M: I often get asked how the boys have such soft, shiny hair, and my secret is COCONUT OIL! I only use coconut oil from Palau though. People actually make it and sell it at mom and pop stores, gas stations, literally anywhere on the island. My uncle makes coconut oil, so we always stock-up whenever we go to Palau. Now that the Coconut Oil industry is westernized, there are so many options for hair products with coconut oil that can be purchased almost anywhere. I don’t add anything to it, and the results are always great!
What type of reaction does your son’s hair elicit when he is out in public and what is your response?
C: Every time we go out in public with Chase, at least one person will comment on his impressive fro. Most people just smile and say “I love his hair!” However, some are bold enough to ask to touch it. But some completely skip the permission part and extend their fingers to reach his curls. Now I don’t mind if it’s a family member or friend that is fluffing his fro. But it boils my blood when a stranger does this, because I wouldn’t even think twice about touching a stranger’s kid. My child is not a pet, he’s not an exhibit, he doesn’t know you. My response depends on my mood and their approach. If they ask to touch it, I sometimes say “Only if he can touch yours”, which usually makes things rightfully awkward. If they go reach his head I definitely intervene, because no stranger is going to run their icky fingers through. I want Chase to know he has autonomy of his own body, including his hair. Until he can advocate for himself, I will do it for him.
M: Well, my boys always get mistaken for girls, which is fine. I enjoy saying, “He’s a boy.” – lol. There have been people, especially people close to us, who think it’s okay to tell us it’s time to cut their hair, but I just whip my hair side to side, and say, “Thanks, but no thanks.” — Often times though, people just say how cute it is. I love Carolyn’s response to people wanting to touch her kids hair. Really? Who just walks up to a child and touches them? It’s weird! I love her point in wanting her son to know he has autonomy of his own body. This is such a great lesson for our children, and it’s not just strangers coming up to them and marveling over their hair, but even for us parents, which brings me to why we let their hair grow in the first place; let their bodies do what they do naturally, and when THEY are ready to say, “cut my hair”, we’ll go from there.

-*-*-

■ Task requirements
A. Copy the passage from the interview on children's hair word for word, starting with "M: I often get" and going on through "are always great!".
B. Answer these questions using the interview on children's hair:
(i) Where does M get the coconut oil used on the boys' hair?
(ii) What does C sometimes say when a person asks to touch Chase's hair?
(iii) What are M's boys often mistaken for?
C. Resume the interview on children's hair after its final sentence and keep it going.

■ Extracted records
-*-*-

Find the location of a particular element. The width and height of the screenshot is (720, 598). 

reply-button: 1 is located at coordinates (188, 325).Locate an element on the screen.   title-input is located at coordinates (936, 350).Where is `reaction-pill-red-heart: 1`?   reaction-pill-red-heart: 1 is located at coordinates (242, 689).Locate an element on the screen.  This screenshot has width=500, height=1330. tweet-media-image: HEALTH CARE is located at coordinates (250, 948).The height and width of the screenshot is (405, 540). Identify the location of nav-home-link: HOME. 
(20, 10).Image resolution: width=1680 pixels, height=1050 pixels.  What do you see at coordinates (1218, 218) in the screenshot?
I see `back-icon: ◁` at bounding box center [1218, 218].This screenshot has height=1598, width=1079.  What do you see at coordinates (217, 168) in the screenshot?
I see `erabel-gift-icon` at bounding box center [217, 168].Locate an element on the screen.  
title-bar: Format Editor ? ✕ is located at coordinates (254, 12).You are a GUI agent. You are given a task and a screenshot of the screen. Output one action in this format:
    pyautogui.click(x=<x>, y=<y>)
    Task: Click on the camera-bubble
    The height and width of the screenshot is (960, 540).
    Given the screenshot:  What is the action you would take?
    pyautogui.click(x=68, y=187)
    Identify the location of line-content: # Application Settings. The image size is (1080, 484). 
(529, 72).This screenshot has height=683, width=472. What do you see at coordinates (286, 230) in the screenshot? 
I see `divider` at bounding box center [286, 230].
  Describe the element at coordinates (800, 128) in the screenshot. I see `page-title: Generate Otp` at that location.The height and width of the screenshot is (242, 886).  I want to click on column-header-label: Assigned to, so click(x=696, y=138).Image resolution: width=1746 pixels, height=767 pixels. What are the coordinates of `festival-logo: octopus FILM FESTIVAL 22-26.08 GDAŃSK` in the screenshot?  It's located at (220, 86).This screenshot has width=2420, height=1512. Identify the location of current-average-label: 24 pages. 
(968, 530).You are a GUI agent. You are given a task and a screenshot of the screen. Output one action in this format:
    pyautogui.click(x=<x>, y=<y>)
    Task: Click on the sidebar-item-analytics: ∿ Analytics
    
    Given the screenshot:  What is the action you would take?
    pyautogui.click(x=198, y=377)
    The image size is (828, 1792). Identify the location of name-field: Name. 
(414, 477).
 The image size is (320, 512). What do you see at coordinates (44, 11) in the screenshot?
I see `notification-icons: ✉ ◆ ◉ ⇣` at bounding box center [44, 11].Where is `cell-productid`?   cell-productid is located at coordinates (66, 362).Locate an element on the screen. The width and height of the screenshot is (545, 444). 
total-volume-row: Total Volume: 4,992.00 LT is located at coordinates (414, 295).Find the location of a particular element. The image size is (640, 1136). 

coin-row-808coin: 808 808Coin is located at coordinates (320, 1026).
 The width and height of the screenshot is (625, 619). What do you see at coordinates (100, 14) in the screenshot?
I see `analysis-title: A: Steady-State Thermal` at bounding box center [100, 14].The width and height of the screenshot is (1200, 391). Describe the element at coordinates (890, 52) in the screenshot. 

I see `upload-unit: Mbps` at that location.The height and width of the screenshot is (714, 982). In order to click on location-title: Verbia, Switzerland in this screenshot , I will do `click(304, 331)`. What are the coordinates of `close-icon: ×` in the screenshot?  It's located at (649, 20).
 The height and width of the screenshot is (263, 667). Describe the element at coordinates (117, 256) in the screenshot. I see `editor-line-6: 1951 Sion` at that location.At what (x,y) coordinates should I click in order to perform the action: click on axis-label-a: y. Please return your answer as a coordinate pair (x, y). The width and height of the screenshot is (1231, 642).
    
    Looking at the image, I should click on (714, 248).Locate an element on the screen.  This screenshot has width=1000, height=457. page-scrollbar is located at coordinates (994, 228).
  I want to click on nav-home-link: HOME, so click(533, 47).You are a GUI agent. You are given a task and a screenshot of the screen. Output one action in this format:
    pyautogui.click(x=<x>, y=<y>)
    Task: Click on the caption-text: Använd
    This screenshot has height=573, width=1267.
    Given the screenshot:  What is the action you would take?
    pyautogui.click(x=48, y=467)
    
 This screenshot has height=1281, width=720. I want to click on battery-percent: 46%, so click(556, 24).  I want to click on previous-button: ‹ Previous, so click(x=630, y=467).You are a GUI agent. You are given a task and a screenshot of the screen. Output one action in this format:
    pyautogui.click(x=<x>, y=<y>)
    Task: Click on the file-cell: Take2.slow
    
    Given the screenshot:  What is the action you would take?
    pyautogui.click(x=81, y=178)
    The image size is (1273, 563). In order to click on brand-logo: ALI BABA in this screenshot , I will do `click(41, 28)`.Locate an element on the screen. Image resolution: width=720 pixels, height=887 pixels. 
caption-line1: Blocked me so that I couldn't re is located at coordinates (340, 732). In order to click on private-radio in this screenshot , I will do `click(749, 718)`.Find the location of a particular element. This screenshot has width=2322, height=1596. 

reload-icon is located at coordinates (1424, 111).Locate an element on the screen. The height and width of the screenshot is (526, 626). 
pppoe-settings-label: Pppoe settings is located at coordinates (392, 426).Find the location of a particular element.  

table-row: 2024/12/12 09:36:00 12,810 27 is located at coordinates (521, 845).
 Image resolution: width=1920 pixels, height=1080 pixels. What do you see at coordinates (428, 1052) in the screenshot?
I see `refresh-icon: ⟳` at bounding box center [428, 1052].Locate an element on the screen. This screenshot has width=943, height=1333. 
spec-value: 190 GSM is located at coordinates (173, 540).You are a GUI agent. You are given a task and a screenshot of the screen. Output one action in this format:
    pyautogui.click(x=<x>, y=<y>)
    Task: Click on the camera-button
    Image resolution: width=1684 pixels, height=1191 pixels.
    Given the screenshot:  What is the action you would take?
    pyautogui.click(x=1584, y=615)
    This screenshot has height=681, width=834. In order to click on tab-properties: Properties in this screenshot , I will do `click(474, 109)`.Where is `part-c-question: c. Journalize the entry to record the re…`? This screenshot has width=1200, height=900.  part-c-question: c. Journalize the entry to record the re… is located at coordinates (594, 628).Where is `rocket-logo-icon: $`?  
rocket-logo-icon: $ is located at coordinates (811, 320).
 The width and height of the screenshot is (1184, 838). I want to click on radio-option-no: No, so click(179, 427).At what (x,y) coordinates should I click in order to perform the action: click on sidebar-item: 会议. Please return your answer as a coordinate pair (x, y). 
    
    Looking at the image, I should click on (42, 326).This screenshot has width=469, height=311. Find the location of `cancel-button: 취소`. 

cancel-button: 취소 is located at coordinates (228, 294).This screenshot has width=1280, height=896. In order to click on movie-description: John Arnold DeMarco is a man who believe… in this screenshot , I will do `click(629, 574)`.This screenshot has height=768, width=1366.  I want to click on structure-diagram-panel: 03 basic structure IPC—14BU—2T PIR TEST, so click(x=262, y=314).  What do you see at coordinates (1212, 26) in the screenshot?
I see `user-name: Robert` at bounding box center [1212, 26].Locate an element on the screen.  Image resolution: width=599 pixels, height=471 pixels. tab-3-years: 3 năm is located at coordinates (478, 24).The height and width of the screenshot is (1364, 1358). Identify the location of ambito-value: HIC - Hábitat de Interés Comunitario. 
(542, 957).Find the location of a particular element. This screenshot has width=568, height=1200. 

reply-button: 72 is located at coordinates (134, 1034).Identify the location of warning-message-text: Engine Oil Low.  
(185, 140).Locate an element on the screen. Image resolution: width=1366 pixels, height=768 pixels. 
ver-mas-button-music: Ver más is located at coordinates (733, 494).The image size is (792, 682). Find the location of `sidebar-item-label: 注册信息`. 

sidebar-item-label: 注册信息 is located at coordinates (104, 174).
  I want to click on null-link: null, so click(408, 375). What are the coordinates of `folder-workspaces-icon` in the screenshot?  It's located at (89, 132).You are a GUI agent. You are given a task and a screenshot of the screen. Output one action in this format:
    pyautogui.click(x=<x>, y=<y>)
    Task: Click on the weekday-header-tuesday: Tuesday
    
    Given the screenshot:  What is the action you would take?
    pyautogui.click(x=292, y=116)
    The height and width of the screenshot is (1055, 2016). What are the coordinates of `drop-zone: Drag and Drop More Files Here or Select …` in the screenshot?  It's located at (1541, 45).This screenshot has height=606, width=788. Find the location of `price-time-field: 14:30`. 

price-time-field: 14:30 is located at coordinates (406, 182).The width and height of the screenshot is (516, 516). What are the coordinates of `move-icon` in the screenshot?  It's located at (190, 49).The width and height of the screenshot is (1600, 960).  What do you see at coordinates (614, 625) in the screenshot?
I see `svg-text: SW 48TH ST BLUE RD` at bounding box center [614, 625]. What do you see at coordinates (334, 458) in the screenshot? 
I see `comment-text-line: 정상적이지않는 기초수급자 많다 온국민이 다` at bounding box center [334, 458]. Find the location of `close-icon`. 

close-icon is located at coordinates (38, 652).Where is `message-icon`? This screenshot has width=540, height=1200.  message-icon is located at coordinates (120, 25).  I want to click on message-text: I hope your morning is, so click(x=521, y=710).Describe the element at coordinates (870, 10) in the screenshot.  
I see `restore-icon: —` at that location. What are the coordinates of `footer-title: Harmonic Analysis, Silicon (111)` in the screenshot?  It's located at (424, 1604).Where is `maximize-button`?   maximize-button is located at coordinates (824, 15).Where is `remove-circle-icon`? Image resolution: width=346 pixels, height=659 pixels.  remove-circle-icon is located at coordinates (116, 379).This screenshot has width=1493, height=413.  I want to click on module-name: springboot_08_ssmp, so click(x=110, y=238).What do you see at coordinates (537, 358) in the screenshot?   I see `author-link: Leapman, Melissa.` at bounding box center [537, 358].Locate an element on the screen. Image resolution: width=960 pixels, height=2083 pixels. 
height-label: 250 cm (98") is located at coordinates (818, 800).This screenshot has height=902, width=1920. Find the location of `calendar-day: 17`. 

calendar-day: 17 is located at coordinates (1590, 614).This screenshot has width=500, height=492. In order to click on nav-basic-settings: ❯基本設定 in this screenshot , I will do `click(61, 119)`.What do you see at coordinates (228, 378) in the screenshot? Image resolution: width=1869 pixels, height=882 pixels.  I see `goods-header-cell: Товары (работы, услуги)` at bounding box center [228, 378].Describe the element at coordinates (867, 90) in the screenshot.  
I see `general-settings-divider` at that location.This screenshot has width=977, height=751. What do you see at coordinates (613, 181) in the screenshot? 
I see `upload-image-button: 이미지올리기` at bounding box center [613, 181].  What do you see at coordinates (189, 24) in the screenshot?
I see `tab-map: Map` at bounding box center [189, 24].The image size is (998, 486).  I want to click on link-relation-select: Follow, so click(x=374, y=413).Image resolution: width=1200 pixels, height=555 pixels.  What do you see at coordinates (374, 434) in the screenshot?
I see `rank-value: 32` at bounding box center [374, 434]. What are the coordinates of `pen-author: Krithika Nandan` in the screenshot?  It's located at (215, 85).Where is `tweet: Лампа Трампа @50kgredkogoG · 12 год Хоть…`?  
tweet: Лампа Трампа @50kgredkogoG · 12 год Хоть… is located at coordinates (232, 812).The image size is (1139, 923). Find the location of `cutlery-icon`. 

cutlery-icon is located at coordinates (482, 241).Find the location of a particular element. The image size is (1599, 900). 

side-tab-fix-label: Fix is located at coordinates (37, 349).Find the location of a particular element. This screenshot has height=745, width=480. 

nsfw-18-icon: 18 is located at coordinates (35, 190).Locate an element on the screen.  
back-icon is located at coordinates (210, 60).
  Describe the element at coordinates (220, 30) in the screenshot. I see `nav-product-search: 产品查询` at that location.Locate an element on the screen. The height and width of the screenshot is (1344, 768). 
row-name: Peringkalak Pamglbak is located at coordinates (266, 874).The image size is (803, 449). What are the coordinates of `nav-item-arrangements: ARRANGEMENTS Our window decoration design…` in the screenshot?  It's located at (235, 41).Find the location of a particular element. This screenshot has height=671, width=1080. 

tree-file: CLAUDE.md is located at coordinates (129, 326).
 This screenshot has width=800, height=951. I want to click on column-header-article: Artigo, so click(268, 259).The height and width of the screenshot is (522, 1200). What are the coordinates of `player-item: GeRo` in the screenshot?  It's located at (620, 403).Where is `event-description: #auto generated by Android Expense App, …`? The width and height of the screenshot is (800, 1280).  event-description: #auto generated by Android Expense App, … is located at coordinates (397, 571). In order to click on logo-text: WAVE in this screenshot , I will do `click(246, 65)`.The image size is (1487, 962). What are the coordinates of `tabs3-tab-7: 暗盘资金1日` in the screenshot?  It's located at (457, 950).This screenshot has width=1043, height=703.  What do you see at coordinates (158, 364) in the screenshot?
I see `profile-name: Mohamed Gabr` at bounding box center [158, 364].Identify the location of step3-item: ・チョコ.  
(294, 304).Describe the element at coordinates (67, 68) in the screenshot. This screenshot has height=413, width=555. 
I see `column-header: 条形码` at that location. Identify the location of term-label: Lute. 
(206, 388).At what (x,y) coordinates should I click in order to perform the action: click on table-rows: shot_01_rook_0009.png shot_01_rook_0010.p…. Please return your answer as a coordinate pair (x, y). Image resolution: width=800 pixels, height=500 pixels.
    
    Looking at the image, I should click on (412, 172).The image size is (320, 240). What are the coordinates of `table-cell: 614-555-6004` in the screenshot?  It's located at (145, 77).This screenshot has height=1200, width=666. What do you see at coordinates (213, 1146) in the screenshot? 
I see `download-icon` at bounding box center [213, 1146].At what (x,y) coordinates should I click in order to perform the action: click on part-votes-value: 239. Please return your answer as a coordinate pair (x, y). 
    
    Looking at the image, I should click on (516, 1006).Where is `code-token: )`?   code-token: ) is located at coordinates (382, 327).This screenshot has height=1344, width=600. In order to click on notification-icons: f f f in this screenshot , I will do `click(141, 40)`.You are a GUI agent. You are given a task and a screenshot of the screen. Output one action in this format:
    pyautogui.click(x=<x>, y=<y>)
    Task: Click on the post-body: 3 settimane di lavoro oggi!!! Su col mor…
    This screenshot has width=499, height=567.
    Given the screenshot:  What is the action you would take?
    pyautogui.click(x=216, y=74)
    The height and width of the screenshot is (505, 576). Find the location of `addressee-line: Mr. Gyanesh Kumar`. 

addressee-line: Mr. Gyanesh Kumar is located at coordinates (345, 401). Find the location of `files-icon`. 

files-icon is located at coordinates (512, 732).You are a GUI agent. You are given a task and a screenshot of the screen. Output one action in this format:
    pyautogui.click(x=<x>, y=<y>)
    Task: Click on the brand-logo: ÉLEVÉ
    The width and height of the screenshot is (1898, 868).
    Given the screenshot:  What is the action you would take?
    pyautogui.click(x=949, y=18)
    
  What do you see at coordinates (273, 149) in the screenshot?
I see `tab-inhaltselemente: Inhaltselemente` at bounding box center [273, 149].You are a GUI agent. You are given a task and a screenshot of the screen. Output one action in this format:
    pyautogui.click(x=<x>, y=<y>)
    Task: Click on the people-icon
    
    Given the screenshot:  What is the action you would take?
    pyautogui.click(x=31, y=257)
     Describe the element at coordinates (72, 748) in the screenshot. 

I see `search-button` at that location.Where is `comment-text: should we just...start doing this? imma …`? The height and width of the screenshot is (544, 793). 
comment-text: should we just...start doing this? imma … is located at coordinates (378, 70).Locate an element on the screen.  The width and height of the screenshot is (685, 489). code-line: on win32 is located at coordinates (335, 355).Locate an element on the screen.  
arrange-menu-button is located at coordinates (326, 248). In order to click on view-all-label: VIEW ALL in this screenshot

-*-*-

■ Outputs by task
A.
M: I often get asked how the boys have such soft, shiny hair, and my secret is COCONUT OIL! I only use coconut oil from Palau though. People actually make it and sell it at mom and pop stores, gas stations, literally anywhere on the island. My uncle makes coconut oil, so we always stock-up whenever we go to Palau. Now that the Coconut Oil industry is westernized, there are so many options for hair products with coconut oil that can be purchased almost anywhere. I don’t add anything to it, and the results are always great!

B.
(i) From Palau, where M's uncle makes coconut oil.
(ii) "Only if he can touch yours."
(iii) Girls.

C.
What are your husbands’ thoughts on your son’s hair?
C: will you ever cut it?
We get this a lot. My husband weighed in: “Of course we will cut it at some point! I’d love to wait until Chase could articulate how he feels about his own hair. Right now we’re able to keep up with the maintenance of his curls, but it might reach a point when the efforts of the process overshadow the outcome. If it gets too unruly or unkept, we might have to trim it down and shape it up to keep him from looking like a Wildling from Game of Thrones”.
M: Why would we cut it? — this is usually what my husband says when the topic comes up.
I think eventually I will want to cut it. We recently gave our older son’s hair a 1” trim because I think a little trim is actually healthy for the hair, but like I said, we’ll wait for him to make the decision. He actually doesn’t even want us to cut it.
So clearly we spend a lot time thinking about, talking about and maintaining our beautiful tresses. We have to think about our own biases and gender stereotypes about hair and how that can impact their self-perception of their identity. On the other hand, it’s just hair! Big picture, there are bigger things to talk about with a mom other than impressing on her that she needs to cut her baby’s hair, amirite? Big thanks to Mazel from Kid Kulture for contributing to this post, I had so much fun, and your boys are so adorable!!
Do YOU have a son with long hair? What have your experiences been with maintaining it, dealing with societal norms and deciding whether or not to cut it? We would love to hear your thoughts! Comment below!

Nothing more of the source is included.